The thing I remember most about the operating room was how bright it was. I couldn't open my eyes and I was fighting exhaustion. I was alone except for what sounded like an army of nurses. Finally my Brock was allowed in and he sat down beside me and assured me it was okay to sleep. I could tell he was excited and I was using all my strength to stay awake. I thought that someone would ask me, "Does this hurt?" and that was what I was waiting for. However, just when I thought I couldn't wait any longer for them to start I looked at Brock and his face said it all. He was laughing and had tears in his eyes and as I tried to process what was making him do that, I heard the sweetest sound in the world, my sweet baby cry. Brock said "He's beautiful." and weeks of waiting and anticipation and pain came to a head and I was crying and laughing all at the same time. Brock said it over and over again, "He's perfect. He's beautiful." and the whole time he was just laughing and crying right along with me. They took him to the little cart and began all the work they do, and Brock was allowed to come take a picture. That was the most beautiful picture I have ever seen. He brought it back and showed it to me and I was amazed. His sweet little eyes were open wide, and he wasn't crying much at all. I think I finally talked then, agreeing with Brock and saying "He's here, he's finally here!" A few moments later a nurse said she was holding him up for me to see and it confirmed everything I knew about my little boy. He really was perfect. The Dr. finished his work and they moved me onto a bed. A nurse handed me a little bundle and it hit me that he was all mine! I kept kissing his sweet face, and finally got to tell him Happy Birthday as they wheeled us back into our room. Then it was just the three of us. Me, my amazing husband, and my new baby boy. All pink, and sweet smelling. I couldn't get enough of him.

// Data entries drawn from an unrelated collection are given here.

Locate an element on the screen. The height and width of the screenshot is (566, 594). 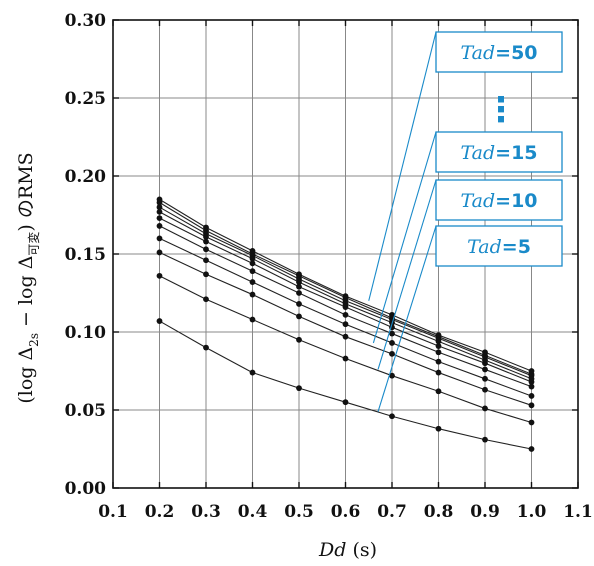
y-tick-label: 0.30 is located at coordinates (86, 21).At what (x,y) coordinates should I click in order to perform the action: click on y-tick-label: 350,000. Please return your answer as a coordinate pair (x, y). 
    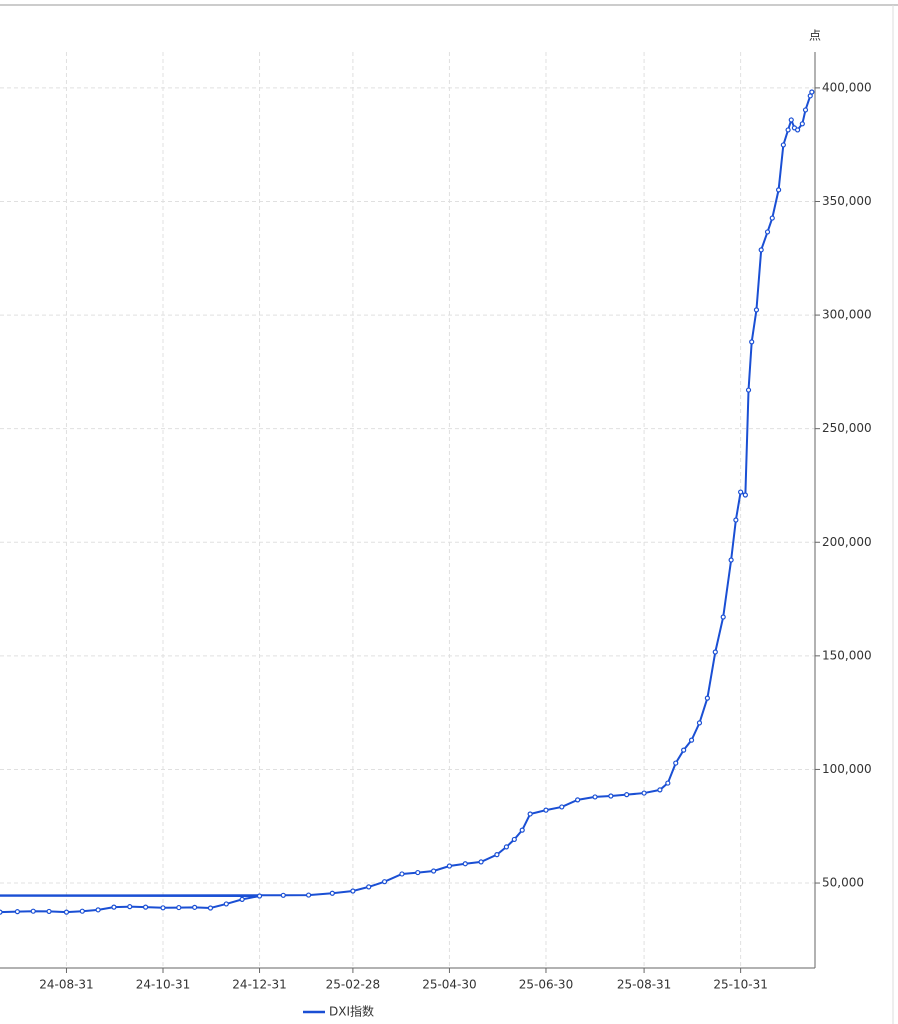
    Looking at the image, I should click on (847, 201).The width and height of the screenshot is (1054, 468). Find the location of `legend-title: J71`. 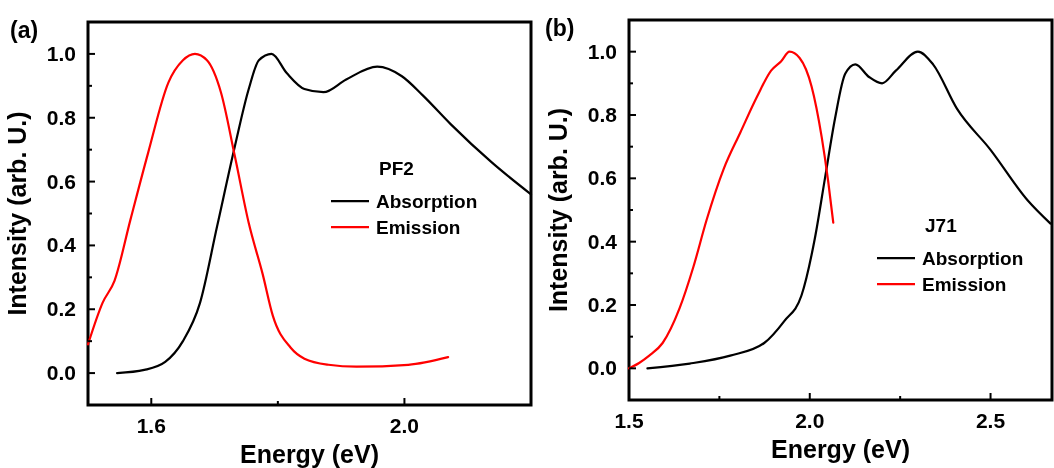

legend-title: J71 is located at coordinates (942, 226).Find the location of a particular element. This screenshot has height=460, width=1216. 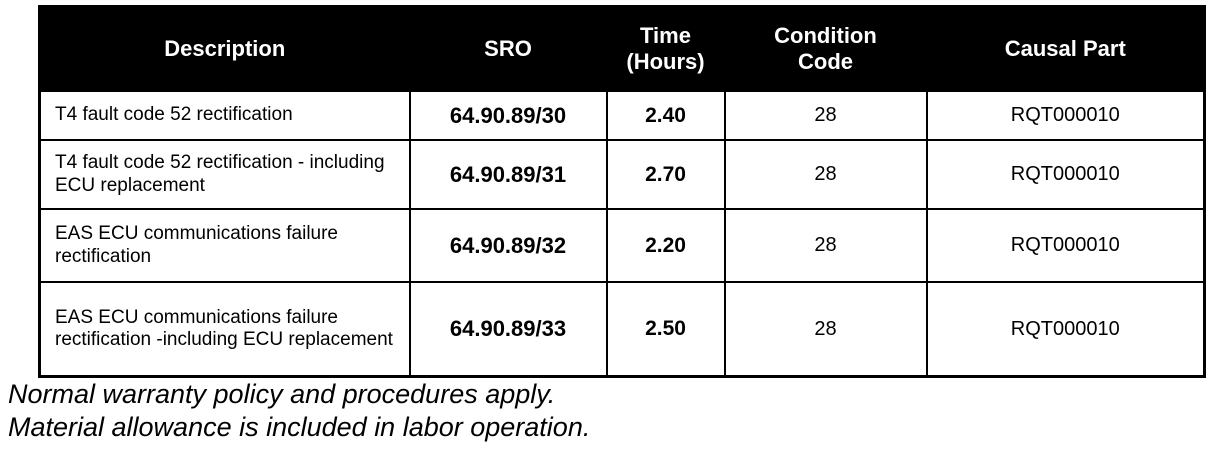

You dream and dream about this thing in your tummy, and Hunter blew me and all my dreams away. I said I wanted a tiny Brock. Dark hair, blue eyes, long lashes, Daddy's lips and he was all of those thing but also so much more. He had my nose, a tiny version right there and I still can't kiss it enough. He had the most gorgeous dark hair with the softest curls. He looked at me, and I watched Brock hold him and I was just in heaven. 

From then on out it was a flurry of visitors, and making sure Hunter didn't have the infection that made me so sick during the labor process. I fed him for the first time and was amazed that I could do that for my son. We had skin to skin and it was so sweet. 

 We had so much love and support poured out on us & Hunter that 26 hours. So many people had anxiously awaited his arrival and he made the wait so worth it. There is not a thing I would do differently and I am so proud to be that little boy's Mama.

My sweet baby boy:





Born April 15, 2012 at 5:28PM
8 lbs 13 oz
20 inches long

The best thing his Daddy & I have ever done.